Data excerpts:
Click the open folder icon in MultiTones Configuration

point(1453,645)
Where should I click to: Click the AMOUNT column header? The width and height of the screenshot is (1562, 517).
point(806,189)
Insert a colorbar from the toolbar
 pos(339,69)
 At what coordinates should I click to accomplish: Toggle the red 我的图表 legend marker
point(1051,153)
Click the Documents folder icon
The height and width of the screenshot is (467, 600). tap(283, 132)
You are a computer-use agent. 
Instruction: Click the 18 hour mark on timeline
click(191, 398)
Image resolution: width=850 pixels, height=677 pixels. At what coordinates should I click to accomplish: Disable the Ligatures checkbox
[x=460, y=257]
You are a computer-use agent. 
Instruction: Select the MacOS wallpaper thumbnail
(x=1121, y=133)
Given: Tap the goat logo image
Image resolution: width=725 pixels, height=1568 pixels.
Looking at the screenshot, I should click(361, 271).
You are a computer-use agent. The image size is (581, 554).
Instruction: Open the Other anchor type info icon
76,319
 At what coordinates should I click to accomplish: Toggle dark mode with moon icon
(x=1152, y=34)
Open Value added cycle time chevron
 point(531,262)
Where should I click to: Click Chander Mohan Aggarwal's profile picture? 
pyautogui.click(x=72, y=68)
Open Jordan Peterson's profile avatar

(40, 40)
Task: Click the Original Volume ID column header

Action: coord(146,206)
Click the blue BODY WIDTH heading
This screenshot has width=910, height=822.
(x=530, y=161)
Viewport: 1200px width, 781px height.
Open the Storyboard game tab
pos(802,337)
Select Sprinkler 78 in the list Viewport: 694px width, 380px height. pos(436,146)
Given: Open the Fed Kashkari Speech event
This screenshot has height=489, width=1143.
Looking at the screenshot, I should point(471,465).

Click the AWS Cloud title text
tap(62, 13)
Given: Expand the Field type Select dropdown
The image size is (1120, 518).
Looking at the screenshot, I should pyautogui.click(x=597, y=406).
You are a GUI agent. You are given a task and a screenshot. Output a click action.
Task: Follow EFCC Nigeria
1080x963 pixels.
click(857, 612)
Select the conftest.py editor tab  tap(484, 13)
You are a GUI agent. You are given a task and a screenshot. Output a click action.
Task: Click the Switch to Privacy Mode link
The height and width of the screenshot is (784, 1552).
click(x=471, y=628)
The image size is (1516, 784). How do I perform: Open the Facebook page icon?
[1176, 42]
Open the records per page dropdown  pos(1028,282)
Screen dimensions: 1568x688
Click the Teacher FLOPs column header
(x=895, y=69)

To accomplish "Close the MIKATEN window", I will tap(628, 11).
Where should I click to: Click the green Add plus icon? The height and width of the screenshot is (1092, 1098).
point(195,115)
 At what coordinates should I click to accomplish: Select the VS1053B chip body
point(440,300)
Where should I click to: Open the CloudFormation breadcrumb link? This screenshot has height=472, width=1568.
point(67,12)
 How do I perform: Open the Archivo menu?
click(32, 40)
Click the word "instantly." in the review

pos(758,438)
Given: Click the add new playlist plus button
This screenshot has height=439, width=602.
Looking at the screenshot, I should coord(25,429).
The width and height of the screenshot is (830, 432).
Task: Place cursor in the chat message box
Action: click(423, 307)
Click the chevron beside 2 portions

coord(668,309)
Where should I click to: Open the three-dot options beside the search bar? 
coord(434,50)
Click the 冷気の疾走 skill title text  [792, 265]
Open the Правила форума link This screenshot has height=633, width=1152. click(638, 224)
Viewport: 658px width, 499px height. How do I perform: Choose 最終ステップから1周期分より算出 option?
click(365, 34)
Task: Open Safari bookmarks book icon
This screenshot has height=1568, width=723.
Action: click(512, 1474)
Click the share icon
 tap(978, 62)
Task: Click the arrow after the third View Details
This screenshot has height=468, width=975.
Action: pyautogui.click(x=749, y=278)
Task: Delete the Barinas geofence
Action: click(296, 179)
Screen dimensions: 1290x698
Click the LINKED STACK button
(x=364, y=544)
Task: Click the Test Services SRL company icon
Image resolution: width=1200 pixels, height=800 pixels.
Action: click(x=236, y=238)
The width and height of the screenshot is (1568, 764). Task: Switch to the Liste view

_What you will do_
This calls for an exact transcription of every entry above.

_Answer box_
Click the open folder icon in MultiTones Configuration

point(1453,645)
Where should I click to: Click the AMOUNT column header? The width and height of the screenshot is (1562, 517).
point(806,189)
Insert a colorbar from the toolbar
 pos(339,69)
 At what coordinates should I click to accomplish: Toggle the red 我的图表 legend marker
point(1051,153)
Click the Documents folder icon
The height and width of the screenshot is (467, 600). tap(283, 132)
You are a computer-use agent. 
Instruction: Click the 18 hour mark on timeline
click(191, 398)
Image resolution: width=850 pixels, height=677 pixels. At what coordinates should I click to accomplish: Disable the Ligatures checkbox
[x=460, y=257]
You are a computer-use agent. 
Instruction: Select the MacOS wallpaper thumbnail
(x=1121, y=133)
Given: Tap the goat logo image
Image resolution: width=725 pixels, height=1568 pixels.
Looking at the screenshot, I should click(361, 271).
You are a computer-use agent. The image size is (581, 554).
Instruction: Open the Other anchor type info icon
76,319
 At what coordinates should I click to accomplish: Toggle dark mode with moon icon
(x=1152, y=34)
Open Value added cycle time chevron
 point(531,262)
Where should I click to: Click Chander Mohan Aggarwal's profile picture? 
pyautogui.click(x=72, y=68)
Open Jordan Peterson's profile avatar

(40, 40)
Task: Click the Original Volume ID column header

Action: coord(146,206)
Click the blue BODY WIDTH heading
This screenshot has width=910, height=822.
(x=530, y=161)
Viewport: 1200px width, 781px height.
Open the Storyboard game tab
pos(802,337)
Select Sprinkler 78 in the list Viewport: 694px width, 380px height. pos(436,146)
Given: Open the Fed Kashkari Speech event
This screenshot has height=489, width=1143.
Looking at the screenshot, I should point(471,465).

Click the AWS Cloud title text
tap(62, 13)
Given: Expand the Field type Select dropdown
The image size is (1120, 518).
Looking at the screenshot, I should pyautogui.click(x=597, y=406).
You are a GUI agent. You are given a task and a screenshot. Output a click action.
Task: Follow EFCC Nigeria
1080x963 pixels.
click(857, 612)
Select the conftest.py editor tab  tap(484, 13)
You are a GUI agent. You are given a task and a screenshot. Output a click action.
Task: Click the Switch to Privacy Mode link
The height and width of the screenshot is (784, 1552).
click(x=471, y=628)
The image size is (1516, 784). How do I perform: Open the Facebook page icon?
[1176, 42]
Open the records per page dropdown  pos(1028,282)
Screen dimensions: 1568x688
Click the Teacher FLOPs column header
(x=895, y=69)

To accomplish "Close the MIKATEN window", I will tap(628, 11).
Where should I click to: Click the green Add plus icon? The height and width of the screenshot is (1092, 1098).
point(195,115)
 At what coordinates should I click to accomplish: Select the VS1053B chip body
point(440,300)
Where should I click to: Open the CloudFormation breadcrumb link? This screenshot has height=472, width=1568.
point(67,12)
 How do I perform: Open the Archivo menu?
click(32, 40)
Click the word "instantly." in the review

pos(758,438)
Given: Click the add new playlist plus button
This screenshot has height=439, width=602.
Looking at the screenshot, I should coord(25,429).
The width and height of the screenshot is (830, 432).
Task: Place cursor in the chat message box
Action: click(423, 307)
Click the chevron beside 2 portions

coord(668,309)
Where should I click to: Open the three-dot options beside the search bar? 
coord(434,50)
Click the 冷気の疾走 skill title text  [792, 265]
Open the Правила форума link This screenshot has height=633, width=1152. click(638, 224)
Viewport: 658px width, 499px height. How do I perform: Choose 最終ステップから1周期分より算出 option?
click(365, 34)
Task: Open Safari bookmarks book icon
This screenshot has height=1568, width=723.
Action: click(512, 1474)
Click the share icon
 tap(978, 62)
Task: Click the arrow after the third View Details
This screenshot has height=468, width=975.
Action: pyautogui.click(x=749, y=278)
Task: Delete the Barinas geofence
Action: click(296, 179)
Screen dimensions: 1290x698
Click the LINKED STACK button
(x=364, y=544)
Task: Click the Test Services SRL company icon
Image resolution: width=1200 pixels, height=800 pixels.
Action: click(x=236, y=238)
The width and height of the screenshot is (1568, 764). Task: Switch to the Liste view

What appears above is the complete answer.